Stored data entries
+-------+
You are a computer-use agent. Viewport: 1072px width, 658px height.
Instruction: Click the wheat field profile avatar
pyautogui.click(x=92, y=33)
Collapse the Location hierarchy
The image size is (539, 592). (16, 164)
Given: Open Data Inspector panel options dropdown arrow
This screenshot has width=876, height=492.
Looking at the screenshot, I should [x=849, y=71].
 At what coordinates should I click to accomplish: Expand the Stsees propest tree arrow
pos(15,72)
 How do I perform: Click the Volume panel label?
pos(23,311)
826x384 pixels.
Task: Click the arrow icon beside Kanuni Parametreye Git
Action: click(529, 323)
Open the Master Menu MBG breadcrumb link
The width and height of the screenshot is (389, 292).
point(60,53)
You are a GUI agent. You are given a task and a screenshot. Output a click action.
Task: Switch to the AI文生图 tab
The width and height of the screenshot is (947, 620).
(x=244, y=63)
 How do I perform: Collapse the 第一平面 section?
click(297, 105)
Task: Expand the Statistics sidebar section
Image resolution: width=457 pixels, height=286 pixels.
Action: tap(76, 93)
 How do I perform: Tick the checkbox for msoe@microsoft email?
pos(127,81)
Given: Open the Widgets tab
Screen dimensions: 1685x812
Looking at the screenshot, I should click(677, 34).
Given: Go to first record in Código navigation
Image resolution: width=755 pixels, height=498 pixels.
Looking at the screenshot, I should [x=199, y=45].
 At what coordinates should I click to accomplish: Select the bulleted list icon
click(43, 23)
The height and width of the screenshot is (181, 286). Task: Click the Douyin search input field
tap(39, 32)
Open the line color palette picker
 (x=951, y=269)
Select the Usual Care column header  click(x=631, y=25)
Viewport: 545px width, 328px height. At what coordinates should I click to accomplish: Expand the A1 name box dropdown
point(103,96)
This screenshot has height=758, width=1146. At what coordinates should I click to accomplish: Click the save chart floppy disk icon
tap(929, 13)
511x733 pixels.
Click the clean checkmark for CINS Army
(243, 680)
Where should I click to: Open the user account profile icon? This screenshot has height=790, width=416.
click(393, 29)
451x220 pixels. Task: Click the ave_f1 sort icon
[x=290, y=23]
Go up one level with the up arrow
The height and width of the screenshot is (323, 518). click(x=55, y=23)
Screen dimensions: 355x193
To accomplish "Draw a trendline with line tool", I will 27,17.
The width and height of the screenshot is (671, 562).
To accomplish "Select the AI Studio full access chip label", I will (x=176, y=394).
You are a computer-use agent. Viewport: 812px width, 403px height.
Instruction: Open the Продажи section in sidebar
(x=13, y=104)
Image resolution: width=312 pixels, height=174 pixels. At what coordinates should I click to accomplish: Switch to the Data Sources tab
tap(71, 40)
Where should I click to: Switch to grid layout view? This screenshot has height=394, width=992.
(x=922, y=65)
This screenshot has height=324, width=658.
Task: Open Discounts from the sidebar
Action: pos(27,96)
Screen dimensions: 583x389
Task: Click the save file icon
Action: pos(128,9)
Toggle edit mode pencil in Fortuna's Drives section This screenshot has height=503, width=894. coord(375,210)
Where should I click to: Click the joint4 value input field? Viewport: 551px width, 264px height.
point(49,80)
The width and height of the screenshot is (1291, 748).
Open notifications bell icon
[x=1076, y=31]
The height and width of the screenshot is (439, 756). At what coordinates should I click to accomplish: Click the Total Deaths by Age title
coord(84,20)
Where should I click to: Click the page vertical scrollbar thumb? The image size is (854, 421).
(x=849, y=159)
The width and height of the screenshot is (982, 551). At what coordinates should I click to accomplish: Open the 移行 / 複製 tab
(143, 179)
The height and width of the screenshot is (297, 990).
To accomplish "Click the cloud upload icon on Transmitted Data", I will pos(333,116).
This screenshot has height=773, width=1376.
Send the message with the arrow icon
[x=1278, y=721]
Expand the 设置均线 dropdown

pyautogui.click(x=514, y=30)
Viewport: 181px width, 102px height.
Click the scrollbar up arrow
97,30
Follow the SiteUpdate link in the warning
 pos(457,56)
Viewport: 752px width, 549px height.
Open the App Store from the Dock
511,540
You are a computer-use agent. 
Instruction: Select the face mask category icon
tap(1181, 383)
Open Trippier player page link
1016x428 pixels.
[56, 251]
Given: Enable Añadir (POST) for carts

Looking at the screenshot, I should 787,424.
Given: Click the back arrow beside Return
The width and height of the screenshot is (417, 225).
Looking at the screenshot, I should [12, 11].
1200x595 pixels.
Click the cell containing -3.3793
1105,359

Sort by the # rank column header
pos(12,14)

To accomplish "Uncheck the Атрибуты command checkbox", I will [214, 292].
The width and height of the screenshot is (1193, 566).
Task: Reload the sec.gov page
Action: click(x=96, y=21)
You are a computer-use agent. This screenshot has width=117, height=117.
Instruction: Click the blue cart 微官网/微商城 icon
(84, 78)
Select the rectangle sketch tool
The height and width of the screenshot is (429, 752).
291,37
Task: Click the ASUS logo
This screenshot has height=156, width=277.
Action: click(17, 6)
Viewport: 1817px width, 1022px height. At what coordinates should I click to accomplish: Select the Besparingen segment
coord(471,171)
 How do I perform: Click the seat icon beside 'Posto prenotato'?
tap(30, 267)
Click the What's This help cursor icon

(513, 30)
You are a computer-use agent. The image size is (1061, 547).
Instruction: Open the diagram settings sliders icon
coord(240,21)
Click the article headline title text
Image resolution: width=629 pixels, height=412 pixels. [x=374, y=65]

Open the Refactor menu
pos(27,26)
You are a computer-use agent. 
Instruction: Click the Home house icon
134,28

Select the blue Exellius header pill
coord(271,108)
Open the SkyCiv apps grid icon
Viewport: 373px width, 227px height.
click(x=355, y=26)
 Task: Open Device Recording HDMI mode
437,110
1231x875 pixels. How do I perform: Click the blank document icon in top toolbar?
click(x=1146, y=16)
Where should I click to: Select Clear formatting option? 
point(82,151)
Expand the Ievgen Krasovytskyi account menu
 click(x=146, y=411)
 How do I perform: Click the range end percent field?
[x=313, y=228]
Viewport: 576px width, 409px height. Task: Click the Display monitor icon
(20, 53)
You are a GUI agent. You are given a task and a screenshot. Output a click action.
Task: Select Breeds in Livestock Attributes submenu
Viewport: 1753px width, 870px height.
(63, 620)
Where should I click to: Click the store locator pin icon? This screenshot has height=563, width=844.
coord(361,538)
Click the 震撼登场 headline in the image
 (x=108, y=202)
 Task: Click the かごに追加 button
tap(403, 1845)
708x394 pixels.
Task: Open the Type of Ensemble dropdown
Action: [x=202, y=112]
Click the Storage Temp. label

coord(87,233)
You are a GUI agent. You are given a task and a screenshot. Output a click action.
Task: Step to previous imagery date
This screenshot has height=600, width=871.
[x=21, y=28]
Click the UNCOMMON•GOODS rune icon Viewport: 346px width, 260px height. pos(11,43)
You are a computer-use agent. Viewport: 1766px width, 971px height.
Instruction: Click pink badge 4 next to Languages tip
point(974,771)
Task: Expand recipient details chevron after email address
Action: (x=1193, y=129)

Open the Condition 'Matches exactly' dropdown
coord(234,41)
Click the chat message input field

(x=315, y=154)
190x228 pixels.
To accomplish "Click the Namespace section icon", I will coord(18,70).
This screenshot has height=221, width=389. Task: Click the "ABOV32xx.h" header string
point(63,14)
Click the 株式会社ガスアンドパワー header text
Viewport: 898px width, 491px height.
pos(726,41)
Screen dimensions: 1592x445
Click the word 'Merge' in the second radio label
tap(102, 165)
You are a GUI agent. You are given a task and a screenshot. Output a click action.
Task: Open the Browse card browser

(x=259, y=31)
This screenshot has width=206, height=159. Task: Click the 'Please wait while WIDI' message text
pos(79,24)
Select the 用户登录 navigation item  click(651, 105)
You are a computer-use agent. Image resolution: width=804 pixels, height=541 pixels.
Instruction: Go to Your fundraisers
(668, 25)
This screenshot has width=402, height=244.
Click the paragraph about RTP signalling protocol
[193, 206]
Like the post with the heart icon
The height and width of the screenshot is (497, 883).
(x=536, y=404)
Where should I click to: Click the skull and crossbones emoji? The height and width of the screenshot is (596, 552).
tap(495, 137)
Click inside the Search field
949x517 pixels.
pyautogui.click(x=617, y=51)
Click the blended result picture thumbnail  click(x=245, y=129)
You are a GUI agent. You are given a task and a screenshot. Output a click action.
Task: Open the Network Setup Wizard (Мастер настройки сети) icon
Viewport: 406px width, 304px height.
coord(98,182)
+-------+
## ASSIGNMENT
Can you repeat, word for word, every line above from the one containing "Task: Open Device Recording HDMI mode" down to the one containing "Click the 株式会社ガスアンドパワー header text", including both?

## RESULT
 Task: Open Device Recording HDMI mode
437,110
1231x875 pixels. How do I perform: Click the blank document icon in top toolbar?
click(x=1146, y=16)
Where should I click to: Select Clear formatting option? 
point(82,151)
Expand the Ievgen Krasovytskyi account menu
 click(x=146, y=411)
 How do I perform: Click the range end percent field?
[x=313, y=228]
Viewport: 576px width, 409px height. Task: Click the Display monitor icon
(20, 53)
You are a GUI agent. You are given a task and a screenshot. Output a click action.
Task: Select Breeds in Livestock Attributes submenu
Viewport: 1753px width, 870px height.
(63, 620)
Where should I click to: Click the store locator pin icon? This screenshot has height=563, width=844.
coord(361,538)
Click the 震撼登场 headline in the image
 (x=108, y=202)
 Task: Click the かごに追加 button
tap(403, 1845)
708x394 pixels.
Task: Open the Type of Ensemble dropdown
Action: [x=202, y=112]
Click the Storage Temp. label

coord(87,233)
You are a GUI agent. You are given a task and a screenshot. Output a click action.
Task: Step to previous imagery date
This screenshot has height=600, width=871.
[x=21, y=28]
Click the UNCOMMON•GOODS rune icon Viewport: 346px width, 260px height. pos(11,43)
You are a computer-use agent. Viewport: 1766px width, 971px height.
Instruction: Click pink badge 4 next to Languages tip
point(974,771)
Task: Expand recipient details chevron after email address
Action: (x=1193, y=129)

Open the Condition 'Matches exactly' dropdown
coord(234,41)
Click the chat message input field

(x=315, y=154)
190x228 pixels.
To accomplish "Click the Namespace section icon", I will coord(18,70).
This screenshot has height=221, width=389. Task: Click the "ABOV32xx.h" header string
point(63,14)
Click the 株式会社ガスアンドパワー header text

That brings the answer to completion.